━━━ Extract

FOR IMMEDIATE RELEASE       

 

Contact:                                                    Fred Pevow, President & CEO                             Jill Marlatt, Controller

                                                                   (713) 336-0844                                                       (713) 336-0844

 

Gateway Announces Acquisition from Laser

 

Houston – (PR Newswire) – September 27, 2010 – Gateway Energy Corporation (OTCBB: GNRG) today announced that it has entered into an agreement to acquire natural gas pipeline assets from Laser Pipeline Company, LP (“Laser”) for $1.1 million. The acquisition is expected to close on or before October 22, 2010, if certain conditions are met.

 

            The assets being purchased include four natural gas pipelines that deliver natural gas into poultry processing and rendering plants owned by Tyson Foods, Inc. (“Tyson”). The Tyson plants are located in Center, Texas, Seguin, Texas, Sedalia, Missouri, and Texarkana, Arkansas. In connection with the acquisition, Gateway is acquiring exclusive, long-term contracts with Tyson to transport natural gas at a fixed tariff rate into each plant.

━━━━━━
━━━ Supplied material

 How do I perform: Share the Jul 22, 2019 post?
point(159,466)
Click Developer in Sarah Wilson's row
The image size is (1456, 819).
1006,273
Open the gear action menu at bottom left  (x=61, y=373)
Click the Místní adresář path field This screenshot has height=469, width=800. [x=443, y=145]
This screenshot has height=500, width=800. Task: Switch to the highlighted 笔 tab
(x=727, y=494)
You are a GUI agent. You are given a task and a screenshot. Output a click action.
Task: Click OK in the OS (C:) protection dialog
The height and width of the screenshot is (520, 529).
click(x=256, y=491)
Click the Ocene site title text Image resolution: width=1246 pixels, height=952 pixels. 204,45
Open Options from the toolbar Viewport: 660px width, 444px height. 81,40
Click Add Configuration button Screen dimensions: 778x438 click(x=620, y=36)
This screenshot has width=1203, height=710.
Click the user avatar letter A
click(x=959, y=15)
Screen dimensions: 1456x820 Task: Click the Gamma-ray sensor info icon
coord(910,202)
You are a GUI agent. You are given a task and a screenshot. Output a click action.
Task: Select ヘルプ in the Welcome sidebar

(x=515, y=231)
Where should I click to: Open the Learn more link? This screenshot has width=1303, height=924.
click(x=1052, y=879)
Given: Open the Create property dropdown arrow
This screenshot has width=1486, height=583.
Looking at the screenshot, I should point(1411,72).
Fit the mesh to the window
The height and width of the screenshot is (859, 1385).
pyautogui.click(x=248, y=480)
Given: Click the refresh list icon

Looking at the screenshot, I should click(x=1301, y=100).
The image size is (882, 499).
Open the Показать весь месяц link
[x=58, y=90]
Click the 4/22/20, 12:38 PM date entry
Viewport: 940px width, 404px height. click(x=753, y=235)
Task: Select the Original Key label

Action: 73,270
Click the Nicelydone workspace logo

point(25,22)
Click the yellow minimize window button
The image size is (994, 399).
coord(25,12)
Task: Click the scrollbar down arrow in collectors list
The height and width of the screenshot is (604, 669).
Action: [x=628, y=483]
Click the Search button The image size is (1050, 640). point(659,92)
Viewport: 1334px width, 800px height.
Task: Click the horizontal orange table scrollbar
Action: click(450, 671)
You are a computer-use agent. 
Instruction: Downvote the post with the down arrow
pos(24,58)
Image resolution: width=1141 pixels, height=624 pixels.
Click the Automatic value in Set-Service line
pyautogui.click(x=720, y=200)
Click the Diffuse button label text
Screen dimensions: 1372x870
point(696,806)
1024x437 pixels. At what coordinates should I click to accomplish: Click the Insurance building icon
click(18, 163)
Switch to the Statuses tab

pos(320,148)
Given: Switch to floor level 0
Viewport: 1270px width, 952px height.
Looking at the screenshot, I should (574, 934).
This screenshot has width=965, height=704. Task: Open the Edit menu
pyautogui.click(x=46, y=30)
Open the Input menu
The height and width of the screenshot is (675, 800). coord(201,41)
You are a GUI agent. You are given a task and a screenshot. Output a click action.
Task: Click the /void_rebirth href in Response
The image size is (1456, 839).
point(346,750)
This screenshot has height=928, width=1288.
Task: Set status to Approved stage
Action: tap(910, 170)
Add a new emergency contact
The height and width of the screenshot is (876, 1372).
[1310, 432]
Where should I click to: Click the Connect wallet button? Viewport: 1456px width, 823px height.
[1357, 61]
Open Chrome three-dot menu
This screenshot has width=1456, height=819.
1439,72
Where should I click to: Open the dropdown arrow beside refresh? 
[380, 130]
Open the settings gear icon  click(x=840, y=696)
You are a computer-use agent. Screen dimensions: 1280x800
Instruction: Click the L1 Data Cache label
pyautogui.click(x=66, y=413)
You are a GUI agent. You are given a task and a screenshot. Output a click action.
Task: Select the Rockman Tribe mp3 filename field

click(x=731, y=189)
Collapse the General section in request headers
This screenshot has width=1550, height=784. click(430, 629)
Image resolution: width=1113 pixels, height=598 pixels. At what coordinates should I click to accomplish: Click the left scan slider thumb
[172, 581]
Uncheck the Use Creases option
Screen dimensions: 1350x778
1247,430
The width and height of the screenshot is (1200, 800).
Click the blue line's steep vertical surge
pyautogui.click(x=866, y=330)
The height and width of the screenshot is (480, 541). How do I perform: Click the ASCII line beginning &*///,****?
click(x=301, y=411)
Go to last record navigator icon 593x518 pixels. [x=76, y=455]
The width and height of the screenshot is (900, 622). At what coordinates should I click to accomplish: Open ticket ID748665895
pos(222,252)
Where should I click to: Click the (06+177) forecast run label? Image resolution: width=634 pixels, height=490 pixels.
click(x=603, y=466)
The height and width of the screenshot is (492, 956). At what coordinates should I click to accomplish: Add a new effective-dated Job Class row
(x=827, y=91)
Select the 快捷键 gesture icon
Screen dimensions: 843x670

━━━━━━

What you should do - Reproduce the passage of the acquisition announcement above, starting at "Gateway Announces Acquisition" and ending at "conditions are met.".

Response below -
Gateway Announces Acquisition from Laser

 

Houston – (PR Newswire) – September 27, 2010 – Gateway Energy Corporation (OTCBB: GNRG) today announced that it has entered into an agreement to acquire natural gas pipeline assets from Laser Pipeline Company, LP (“Laser”) for $1.1 million. The acquisition is expected to close on or before October 22, 2010, if certain conditions are met.